The RS/6000 Virtual Address space is partitioned into segments (see Appendix C, Cache and Addressing Considerations, for an extensive discussion of the virtual-addressing structure). A segment is a 256MB, contiguous portion of the virtual-memory address space into which a data object can be mapped. Process addressability to data is managed at the segment (or object) level so that a segment can be shared between processes or maintained as private. For example, processes can share code segments yet have separate and private data segments.
The following sections describe various aspects of the Virtual Memory Manager (VMM):
Virtual-memory segments are partitioned into fixed-size units called pages. In AIX, the page size is 4096 bytes. Each page in a segment can be in real memory (RAM), or stored on disk until it is needed. Similarly, real memory is divided into 4096-byte page frames. The role of the VMM is to manage the allocation of real-memory page frames and to resolve references by the program to virtual-memory pages that are not currently in real memory or do not yet exist (for example, when a process makes the first reference to a page of its data segment).
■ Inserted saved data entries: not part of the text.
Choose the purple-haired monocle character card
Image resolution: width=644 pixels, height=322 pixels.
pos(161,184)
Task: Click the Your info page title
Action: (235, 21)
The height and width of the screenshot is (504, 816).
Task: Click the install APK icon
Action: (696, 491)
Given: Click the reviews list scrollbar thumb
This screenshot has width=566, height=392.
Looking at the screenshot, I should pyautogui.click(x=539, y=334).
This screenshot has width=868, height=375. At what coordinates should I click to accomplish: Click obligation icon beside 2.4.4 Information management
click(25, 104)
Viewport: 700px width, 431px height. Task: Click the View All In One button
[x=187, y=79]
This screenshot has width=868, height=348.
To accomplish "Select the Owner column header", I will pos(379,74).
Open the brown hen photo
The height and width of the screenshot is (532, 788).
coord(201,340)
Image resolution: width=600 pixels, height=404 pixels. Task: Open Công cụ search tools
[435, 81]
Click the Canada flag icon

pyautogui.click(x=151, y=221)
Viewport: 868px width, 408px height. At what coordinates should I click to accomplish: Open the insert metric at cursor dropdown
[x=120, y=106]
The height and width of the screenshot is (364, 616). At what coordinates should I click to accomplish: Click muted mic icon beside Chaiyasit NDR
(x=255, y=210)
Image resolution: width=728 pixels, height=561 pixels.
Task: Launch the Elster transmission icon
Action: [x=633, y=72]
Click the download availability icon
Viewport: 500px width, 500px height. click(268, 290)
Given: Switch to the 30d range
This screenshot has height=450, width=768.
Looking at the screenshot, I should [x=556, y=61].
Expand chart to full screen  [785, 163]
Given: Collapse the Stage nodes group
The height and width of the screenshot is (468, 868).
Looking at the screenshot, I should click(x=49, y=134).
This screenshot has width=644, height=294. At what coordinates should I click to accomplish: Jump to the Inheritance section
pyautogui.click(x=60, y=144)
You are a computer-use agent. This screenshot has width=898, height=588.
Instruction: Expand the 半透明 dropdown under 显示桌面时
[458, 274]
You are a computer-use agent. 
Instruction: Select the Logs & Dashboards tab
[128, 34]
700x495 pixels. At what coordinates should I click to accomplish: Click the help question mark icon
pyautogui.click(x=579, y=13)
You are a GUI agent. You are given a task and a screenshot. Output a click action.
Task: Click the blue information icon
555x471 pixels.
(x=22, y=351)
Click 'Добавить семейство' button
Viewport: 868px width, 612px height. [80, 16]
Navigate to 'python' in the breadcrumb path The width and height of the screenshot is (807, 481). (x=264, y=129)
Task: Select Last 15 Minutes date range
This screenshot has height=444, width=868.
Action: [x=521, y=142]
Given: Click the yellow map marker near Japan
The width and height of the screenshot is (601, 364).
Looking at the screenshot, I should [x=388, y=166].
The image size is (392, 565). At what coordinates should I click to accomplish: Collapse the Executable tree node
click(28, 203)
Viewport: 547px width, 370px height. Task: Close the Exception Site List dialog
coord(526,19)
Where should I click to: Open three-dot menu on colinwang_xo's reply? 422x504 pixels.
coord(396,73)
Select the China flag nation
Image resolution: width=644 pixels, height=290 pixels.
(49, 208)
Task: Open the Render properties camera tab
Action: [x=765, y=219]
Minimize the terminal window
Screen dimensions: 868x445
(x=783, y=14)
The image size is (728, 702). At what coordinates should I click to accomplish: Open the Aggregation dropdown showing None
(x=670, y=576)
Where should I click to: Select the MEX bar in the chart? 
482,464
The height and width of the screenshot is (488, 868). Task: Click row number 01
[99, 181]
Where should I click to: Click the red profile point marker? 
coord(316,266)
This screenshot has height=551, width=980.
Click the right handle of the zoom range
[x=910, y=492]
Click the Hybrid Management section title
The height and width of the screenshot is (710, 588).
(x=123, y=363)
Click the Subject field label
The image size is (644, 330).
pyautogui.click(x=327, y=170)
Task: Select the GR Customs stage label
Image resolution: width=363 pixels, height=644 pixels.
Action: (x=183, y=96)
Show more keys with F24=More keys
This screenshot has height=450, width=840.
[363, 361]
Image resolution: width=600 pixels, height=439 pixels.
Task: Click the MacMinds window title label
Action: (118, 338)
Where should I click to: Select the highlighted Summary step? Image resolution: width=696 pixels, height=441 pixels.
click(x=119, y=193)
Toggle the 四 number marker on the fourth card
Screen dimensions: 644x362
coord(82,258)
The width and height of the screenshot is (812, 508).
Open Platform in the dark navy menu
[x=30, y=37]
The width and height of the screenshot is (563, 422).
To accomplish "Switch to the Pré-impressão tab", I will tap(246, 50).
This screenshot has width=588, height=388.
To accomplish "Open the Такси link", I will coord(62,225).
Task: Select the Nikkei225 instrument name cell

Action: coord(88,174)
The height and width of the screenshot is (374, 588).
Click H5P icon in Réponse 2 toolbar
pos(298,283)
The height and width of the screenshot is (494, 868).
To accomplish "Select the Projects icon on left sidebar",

Since the amount of virtual memory that is in use at any given instant may be larger than real memory, the VMM must store the surplus on disk. From the performance standpoint, the VMM has two, somewhat opposed, objectives:
In pursuit of these objectives, the VMM maintains a free list of page frames that are available to satisfy a page fault. The VMM uses a page-replacement algorithm to determine which virtual-memory pages currently in memory will have their page frames reassigned to the free list. The page-replacement algorithm uses several mechanisms:
The following sections describe the free list and the page-replacement mechanisms in more detail.
The VMM maintains a list of free page frames that it uses to accommodate page faults. In most environments, the VMM must occasionally add to the free list by reassigning some page frames owned by running processes. The virtual-memory pages whose page frames are to be reassigned are selected by the VMM's page-replacement algorithm. The number of frames reassigned is determined by the VMM thresholds.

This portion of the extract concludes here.